A new study suggests that Escherichia coli infection from contaminated meat products may be responsible for hundreds of thousands of urinary tract infections in the U.S. each year.
A team of scientists led by George Washington University (GWU) Milken Institute School of Public Health researchers have developed a new genomic approach for tracking the origins of E. coli infections. Using this method, the team estimated that between 480,000 and 640,000 UTIs in the United States each year may be caused by foodborne E. coli strains.
According to GWU, E. coli is the most common cause of UTIs, causing upwards of 85 percent of cases each year. Women are at greater risk of developing UTIs, which can range from simple bladder infections to life-threatening bloodstream infections. At present, only specific types of diarrhea-causing E. coli, such as E. coli O157:H7, are rigorously monitored by the U.S. Food and Drug Administration (FDA), but the new findings from GWU suggest that other strains may also pose serious health risks.
In the study, researchers collected raw chicken, turkey, and pork from major grocery store chains in Flagstaff, Arizona, and isolated E. coli from the meat samples. Simultaneously, researchers collected urine and blood E. coli isolates from patients hospitalized at the Flagstaff Medical Center for UTIs.
By analyzing the genomes of E. coli from meat and patients, the research team identified segments of E. coli DNA unique to strains that colonize food animals versus humans, then developed a new predictive model to differentiate E. coli from the two sources.
Previous work by the same team investigating a single sequence type of E. coli already linked contaminated meat to UTIs.
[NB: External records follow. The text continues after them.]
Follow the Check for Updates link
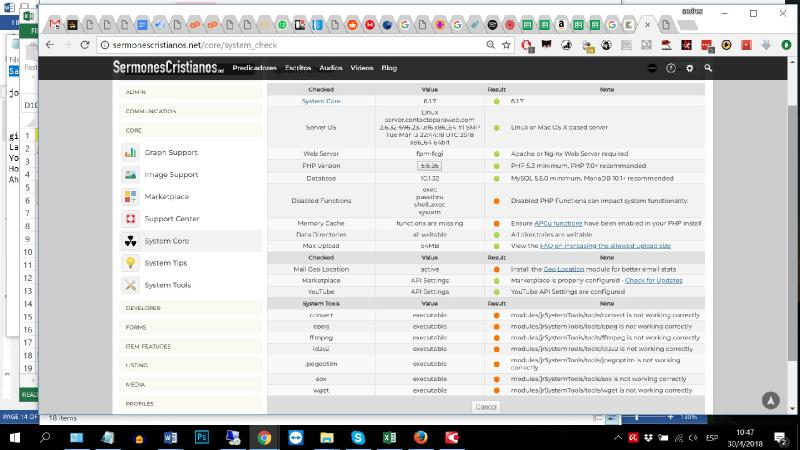 click(x=654, y=281)
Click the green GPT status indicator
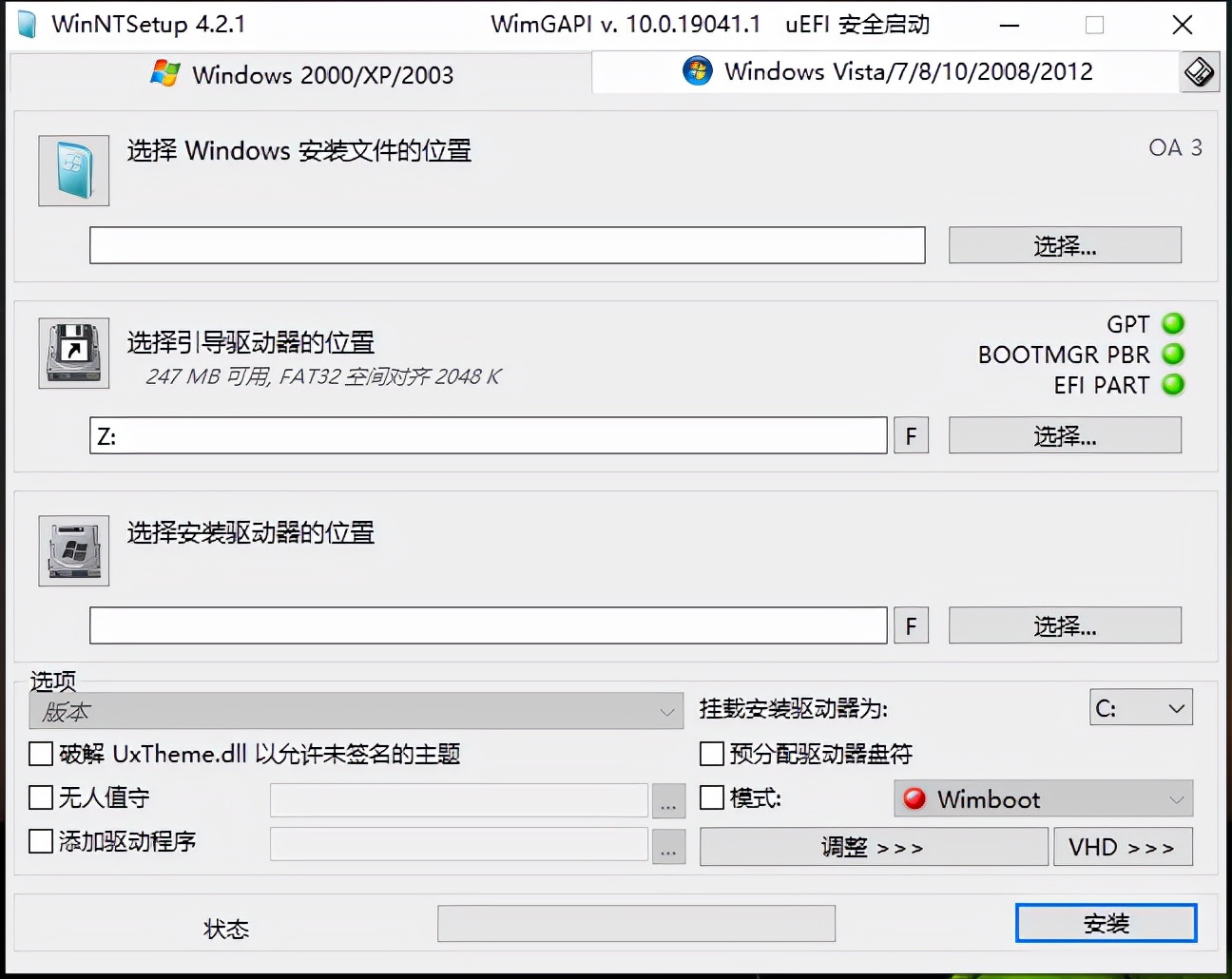The height and width of the screenshot is (979, 1232). pyautogui.click(x=1173, y=324)
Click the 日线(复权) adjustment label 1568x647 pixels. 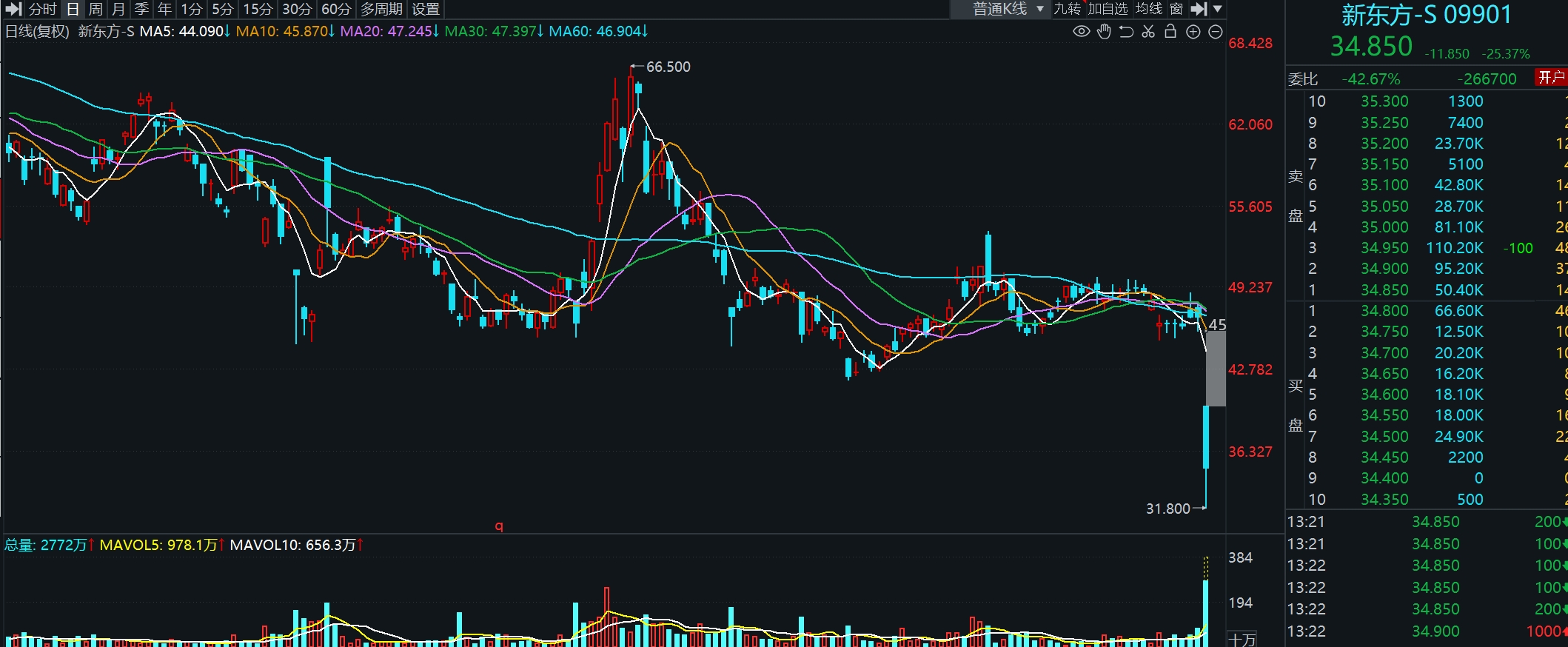[37, 31]
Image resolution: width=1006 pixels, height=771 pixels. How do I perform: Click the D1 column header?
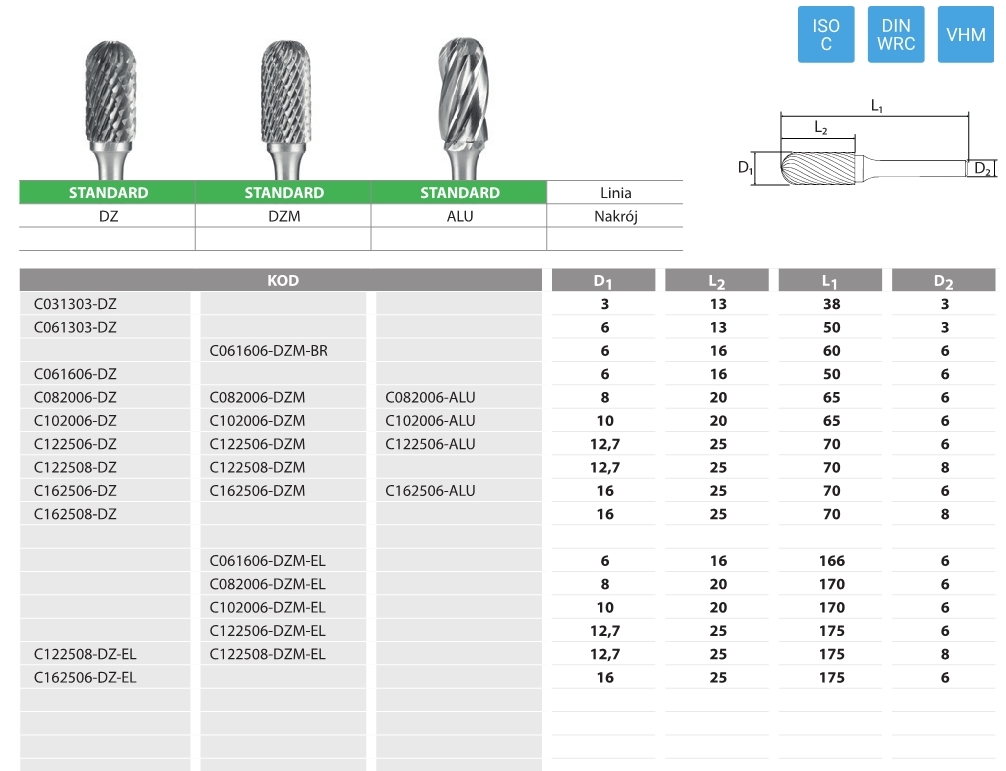click(603, 281)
In the present study, the team used their new predictive model to look at all E. coli sequence types and found that about 8 percent of E. coli UTIs in the Flagstaff area could be attributed to meat.
Scaling the data from Flagstaff to the U.S. population overall suggests that foodborne E. coli may cause hundreds of thousands of urinary tract infections across the U.S. every year, the researchers state.
The foodborne E. coli strains identified in the current study were not only associated with urinary tract infections, but were also capable of causing serious kidney and bloodstream infections. Left unchecked, E. coli bloodstream infections can be fatal.
The researchers suggest that producers and FDA attempt to improve monitoring potentially dangerous pathogens in food, especially in raw meat sold in grocery stores across the U.S.